Importance: The governments of high-income countries and private organizations provide billions of dollars to developing countries for health. This type of development assistance can have a critical role in ensuring that life-saving health interventions reach populations in need.
Objectives: To identify the amount of development assistance that countries and organizations provided for health and to determine the health areas that received these funds.

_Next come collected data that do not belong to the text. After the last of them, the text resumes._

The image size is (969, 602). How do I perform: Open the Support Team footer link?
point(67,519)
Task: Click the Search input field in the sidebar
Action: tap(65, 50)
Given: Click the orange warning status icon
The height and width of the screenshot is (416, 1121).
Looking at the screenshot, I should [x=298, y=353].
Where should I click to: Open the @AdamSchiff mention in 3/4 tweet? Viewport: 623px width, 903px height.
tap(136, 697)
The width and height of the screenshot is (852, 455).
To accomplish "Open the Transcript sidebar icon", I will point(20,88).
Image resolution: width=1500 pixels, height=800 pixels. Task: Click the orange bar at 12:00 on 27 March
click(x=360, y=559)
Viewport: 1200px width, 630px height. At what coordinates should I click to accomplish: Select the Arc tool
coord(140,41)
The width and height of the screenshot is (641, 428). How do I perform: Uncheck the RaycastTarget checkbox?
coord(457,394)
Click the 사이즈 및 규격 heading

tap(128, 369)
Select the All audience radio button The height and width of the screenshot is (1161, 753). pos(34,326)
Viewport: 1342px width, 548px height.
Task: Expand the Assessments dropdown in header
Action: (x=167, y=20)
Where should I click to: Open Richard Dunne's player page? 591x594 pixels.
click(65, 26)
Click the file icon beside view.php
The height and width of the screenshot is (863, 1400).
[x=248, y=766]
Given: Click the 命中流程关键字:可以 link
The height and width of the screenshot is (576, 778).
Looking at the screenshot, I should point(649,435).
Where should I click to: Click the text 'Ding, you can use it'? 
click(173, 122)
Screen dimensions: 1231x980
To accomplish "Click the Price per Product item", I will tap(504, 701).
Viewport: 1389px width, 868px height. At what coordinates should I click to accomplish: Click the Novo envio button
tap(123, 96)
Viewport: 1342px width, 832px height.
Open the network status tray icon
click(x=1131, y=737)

Evidence review: Budget, revenue, and expenditure data on the primary agencies and organizations (n = 38) that provided resources to developing countries (n = 146-183, depending on the year) for health from 1990 through 2014 were collected. For each channel (the international agency or organization that directed the resources toward the implementing institution or government), the source and recipient of the development assistance were determined and redundant accounting of the same dollar, which occurs when channels transfer funds among each other, was removed. This research derived the flow of resources from source to intermediary channel to recipient. Development assistance for health (DAH) was divided into 11 mutually exclusive health focus areas, such that every dollar of development assistance was assigned only 1 health focus area.
Findings: Since 1990, $458.0 billion of development assistance has been provided to maintain or improve health in developing countries. The largest source of funding was the US government, which provided $143.1 billion between 1990 and 2014, including $12.4 billion in 2014. Of resources that originated with the US government, 70.6% were provided through US government agencies, and 41.0% were allocated for human immunodeficiency virus (HIV)/AIDS. The second largest source of development assistance for health was private philanthropic donors, including the Bill and Melinda Gates Foundation and other private foundations, which provided $69.9 billion between 1990 and 2014, including $6.2 billion in 2014. These resources were provided primarily through private foundations and nongovernmental organizations and were allocated for a diverse set of health focus areas. Since 1990, 28.0% of all DAH was allocated for maternal health and newborn and child health; 23.2% for HIV/AIDS, 4.3% for malaria, 2.8% for tuberculosis, and 1.5% for noncommunicable diseases. Between 2000 and 2010, DAH increased 11.3% annually. However, since 2010, total DAH has not increased as substantially.
Conclusions and relevance: Funding for health in developing countries has increased substantially since 1990, with a focus on HIV/AIDS, maternal health, and newborn and child health. Funding from the US government has played a substantial role in this expansion. Funding for noncommunicable diseases has been limited. Understanding how funding patterns have changed across time and the priorities of sources of international funding across distinct channels, recipients, and health focus areas may help identify where funding gaps persist and where cost-effective interventions could save lives.